Jeff Schall

Jeffrey D. Schall, Ph.D.

Office: 004 Wilson Hall

Phone: (615) 322-0868

E-mail: jeffrey.d.schall@vanderbilt.edu

Biographical Sketch

Curriculum Vitae

Schall's laboratory investigates the neural and computational decision mechanisms that guide, control and monitor behavior. The activity of ensembles of neurons and local field potentials are recorded in monkeys performing a variety of tasks that are motivated by theories of perception and cognition.
One research program, funded by the National Eye Institute, aims to understand how the brain selects the target for an eye movement. We pioneered the use of visual search to elucidate how the brain distinguishes a target from distractors. The processes of target selection and attention allocation are measured in the modulation of neural spikes and local field potentials. We are investigating the visual and cognitive influences on this attentional selection process and how it relates to the preparation of eye movements.
Another research program, funded by the National Institute of Mental Health, aims to understand how the brain regulates when to initiate a voluntary movement and how the brain monitors the consequences of performance. We were the first to use the stop signal (countermanding) task with monkeys. We were the first to show that gaze shifts are initiated when movement activity in frontal eye field reaches a fixed threshold and that variability in response time arises from random variation in the rate of accumulation of the neural activity toward the threshold. This work led to the identification of neural activity with accumulator models of decision-making. Using the saccade countermanding task, we were also the first to describe the neural mechanism of response inhibition through motor circuits.

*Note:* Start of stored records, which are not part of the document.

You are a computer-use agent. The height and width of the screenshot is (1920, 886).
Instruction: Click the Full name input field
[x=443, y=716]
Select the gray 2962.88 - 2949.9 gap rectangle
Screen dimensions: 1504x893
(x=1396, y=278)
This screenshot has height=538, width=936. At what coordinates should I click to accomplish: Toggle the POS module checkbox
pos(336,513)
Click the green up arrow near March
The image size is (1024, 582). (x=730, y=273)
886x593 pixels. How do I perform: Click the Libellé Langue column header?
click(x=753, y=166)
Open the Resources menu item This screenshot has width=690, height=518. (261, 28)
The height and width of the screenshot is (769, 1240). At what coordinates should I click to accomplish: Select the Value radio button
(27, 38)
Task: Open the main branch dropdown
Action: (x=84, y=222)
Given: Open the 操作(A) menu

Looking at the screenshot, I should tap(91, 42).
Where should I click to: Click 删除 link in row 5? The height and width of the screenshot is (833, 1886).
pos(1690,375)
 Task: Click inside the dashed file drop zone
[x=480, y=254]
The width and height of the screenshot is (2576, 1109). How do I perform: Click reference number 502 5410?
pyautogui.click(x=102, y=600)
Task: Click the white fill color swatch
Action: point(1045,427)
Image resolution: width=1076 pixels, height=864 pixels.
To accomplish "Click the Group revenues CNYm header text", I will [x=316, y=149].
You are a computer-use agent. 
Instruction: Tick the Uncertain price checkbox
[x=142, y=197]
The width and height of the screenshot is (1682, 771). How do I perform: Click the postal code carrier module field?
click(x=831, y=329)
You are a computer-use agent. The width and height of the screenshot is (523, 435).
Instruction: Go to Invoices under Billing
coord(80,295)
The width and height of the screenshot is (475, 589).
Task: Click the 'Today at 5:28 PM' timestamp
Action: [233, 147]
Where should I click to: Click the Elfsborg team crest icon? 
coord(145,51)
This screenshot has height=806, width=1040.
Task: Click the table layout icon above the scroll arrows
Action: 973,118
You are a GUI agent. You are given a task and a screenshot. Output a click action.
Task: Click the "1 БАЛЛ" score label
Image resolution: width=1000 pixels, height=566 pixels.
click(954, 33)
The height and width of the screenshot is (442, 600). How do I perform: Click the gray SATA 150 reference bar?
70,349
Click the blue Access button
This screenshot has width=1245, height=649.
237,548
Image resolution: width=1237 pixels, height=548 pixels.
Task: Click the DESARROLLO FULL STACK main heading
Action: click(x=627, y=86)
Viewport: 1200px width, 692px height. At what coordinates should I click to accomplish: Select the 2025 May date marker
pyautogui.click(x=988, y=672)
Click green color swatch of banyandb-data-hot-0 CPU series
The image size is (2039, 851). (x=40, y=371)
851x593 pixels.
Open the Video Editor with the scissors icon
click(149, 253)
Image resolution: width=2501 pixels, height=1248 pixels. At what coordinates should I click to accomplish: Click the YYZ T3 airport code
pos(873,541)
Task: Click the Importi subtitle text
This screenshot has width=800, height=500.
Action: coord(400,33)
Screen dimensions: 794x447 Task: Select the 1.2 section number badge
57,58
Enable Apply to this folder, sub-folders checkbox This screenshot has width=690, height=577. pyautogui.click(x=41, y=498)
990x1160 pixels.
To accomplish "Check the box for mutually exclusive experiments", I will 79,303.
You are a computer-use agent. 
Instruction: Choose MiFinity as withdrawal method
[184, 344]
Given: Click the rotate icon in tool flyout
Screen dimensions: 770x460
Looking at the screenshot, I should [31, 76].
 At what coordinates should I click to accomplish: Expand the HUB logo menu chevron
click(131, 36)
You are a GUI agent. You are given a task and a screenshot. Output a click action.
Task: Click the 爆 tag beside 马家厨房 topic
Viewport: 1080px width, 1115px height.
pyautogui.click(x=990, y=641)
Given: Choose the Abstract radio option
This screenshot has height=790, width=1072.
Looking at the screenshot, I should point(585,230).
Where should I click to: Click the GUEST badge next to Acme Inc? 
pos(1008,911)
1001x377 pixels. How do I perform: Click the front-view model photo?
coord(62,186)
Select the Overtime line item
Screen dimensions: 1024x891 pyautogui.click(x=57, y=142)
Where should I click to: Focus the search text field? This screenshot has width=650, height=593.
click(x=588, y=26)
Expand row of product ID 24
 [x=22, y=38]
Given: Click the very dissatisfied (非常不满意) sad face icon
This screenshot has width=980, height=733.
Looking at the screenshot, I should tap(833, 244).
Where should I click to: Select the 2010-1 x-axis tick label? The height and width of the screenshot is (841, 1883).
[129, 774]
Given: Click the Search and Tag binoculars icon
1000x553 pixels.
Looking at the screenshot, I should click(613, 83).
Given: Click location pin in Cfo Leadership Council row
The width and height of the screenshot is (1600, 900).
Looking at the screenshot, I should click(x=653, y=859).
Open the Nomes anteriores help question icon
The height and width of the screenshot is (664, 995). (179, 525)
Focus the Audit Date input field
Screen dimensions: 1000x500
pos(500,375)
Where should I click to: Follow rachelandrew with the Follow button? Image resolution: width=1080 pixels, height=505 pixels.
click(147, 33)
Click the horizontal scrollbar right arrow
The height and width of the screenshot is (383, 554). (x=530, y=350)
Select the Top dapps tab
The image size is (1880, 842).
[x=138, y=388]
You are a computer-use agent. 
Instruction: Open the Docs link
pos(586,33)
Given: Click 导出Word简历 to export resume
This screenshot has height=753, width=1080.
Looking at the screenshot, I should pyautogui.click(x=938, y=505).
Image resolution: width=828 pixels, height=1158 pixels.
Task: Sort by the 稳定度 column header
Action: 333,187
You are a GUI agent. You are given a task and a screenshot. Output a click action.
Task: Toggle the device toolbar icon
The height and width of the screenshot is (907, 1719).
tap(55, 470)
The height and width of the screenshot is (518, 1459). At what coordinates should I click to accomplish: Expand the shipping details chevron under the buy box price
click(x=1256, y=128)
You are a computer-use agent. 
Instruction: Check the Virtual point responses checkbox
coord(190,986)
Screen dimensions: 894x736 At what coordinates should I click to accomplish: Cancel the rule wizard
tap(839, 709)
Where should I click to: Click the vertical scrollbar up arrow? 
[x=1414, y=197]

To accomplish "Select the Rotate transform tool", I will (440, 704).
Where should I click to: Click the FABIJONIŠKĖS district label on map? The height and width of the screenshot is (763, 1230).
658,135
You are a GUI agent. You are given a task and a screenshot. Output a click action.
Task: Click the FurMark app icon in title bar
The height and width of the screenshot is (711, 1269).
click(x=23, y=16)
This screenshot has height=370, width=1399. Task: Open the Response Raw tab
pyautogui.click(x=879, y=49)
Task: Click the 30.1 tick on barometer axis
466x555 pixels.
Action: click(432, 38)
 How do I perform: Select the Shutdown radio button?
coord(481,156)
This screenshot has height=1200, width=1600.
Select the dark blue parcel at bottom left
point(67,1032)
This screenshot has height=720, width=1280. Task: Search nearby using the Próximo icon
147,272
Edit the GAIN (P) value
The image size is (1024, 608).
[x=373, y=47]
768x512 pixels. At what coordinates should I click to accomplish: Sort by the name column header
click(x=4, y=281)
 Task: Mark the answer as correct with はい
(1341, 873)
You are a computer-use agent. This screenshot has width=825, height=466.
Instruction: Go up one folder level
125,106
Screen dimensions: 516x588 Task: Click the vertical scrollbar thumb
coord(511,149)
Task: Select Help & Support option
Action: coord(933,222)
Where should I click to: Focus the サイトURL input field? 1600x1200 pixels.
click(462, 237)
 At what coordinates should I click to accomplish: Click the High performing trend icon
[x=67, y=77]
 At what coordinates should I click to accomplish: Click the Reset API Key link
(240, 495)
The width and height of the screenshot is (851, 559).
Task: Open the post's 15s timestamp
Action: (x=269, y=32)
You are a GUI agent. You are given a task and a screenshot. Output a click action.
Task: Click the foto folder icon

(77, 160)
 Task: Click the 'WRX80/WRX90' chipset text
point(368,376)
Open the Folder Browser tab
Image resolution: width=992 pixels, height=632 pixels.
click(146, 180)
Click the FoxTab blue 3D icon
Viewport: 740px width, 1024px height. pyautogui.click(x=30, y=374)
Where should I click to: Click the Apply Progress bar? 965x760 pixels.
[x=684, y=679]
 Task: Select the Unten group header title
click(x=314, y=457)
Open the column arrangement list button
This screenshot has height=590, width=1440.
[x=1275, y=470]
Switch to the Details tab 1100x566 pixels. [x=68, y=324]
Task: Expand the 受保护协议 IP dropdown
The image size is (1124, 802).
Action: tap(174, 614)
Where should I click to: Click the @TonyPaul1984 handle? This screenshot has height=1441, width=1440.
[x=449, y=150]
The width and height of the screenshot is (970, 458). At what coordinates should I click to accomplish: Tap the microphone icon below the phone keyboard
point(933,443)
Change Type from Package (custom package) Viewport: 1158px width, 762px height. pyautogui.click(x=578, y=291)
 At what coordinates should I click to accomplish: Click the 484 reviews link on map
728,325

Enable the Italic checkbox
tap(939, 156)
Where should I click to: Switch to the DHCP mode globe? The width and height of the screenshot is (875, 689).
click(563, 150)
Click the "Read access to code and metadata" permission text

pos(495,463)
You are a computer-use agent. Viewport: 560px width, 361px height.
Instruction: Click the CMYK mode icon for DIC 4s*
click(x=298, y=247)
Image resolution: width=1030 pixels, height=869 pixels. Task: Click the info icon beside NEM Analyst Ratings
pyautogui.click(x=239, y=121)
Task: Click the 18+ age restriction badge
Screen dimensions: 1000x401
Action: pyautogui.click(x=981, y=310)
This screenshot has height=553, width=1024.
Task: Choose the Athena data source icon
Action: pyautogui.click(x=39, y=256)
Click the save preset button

We were also the first to demonstrate that neurons in the supplementary eye field as well as anterior cingulate cortex register errors and success in the context of conflict. This work led to the identification of medial frontal cortex in monkeys with models of performance monitoring.
A third research program funded by the National Eye Institute is a collaboration with Gordon Logan and Tom Palmeri in which stochastic models of decision mechanisms are employed to bridge the explanatory gap between neural events, performance and cognition.
A fourth research program, funded by the National Eye Institute, is a collaboration with Geoff Woodman in which EEG is recorded from the cranial surface of monkeys performing visual search, memory and countermanding tasks. This program is the first systematic investigation of the cortical sources of cognitive event-related potentials such as the N2-pc, contralateral delay activity, and error-related negativity.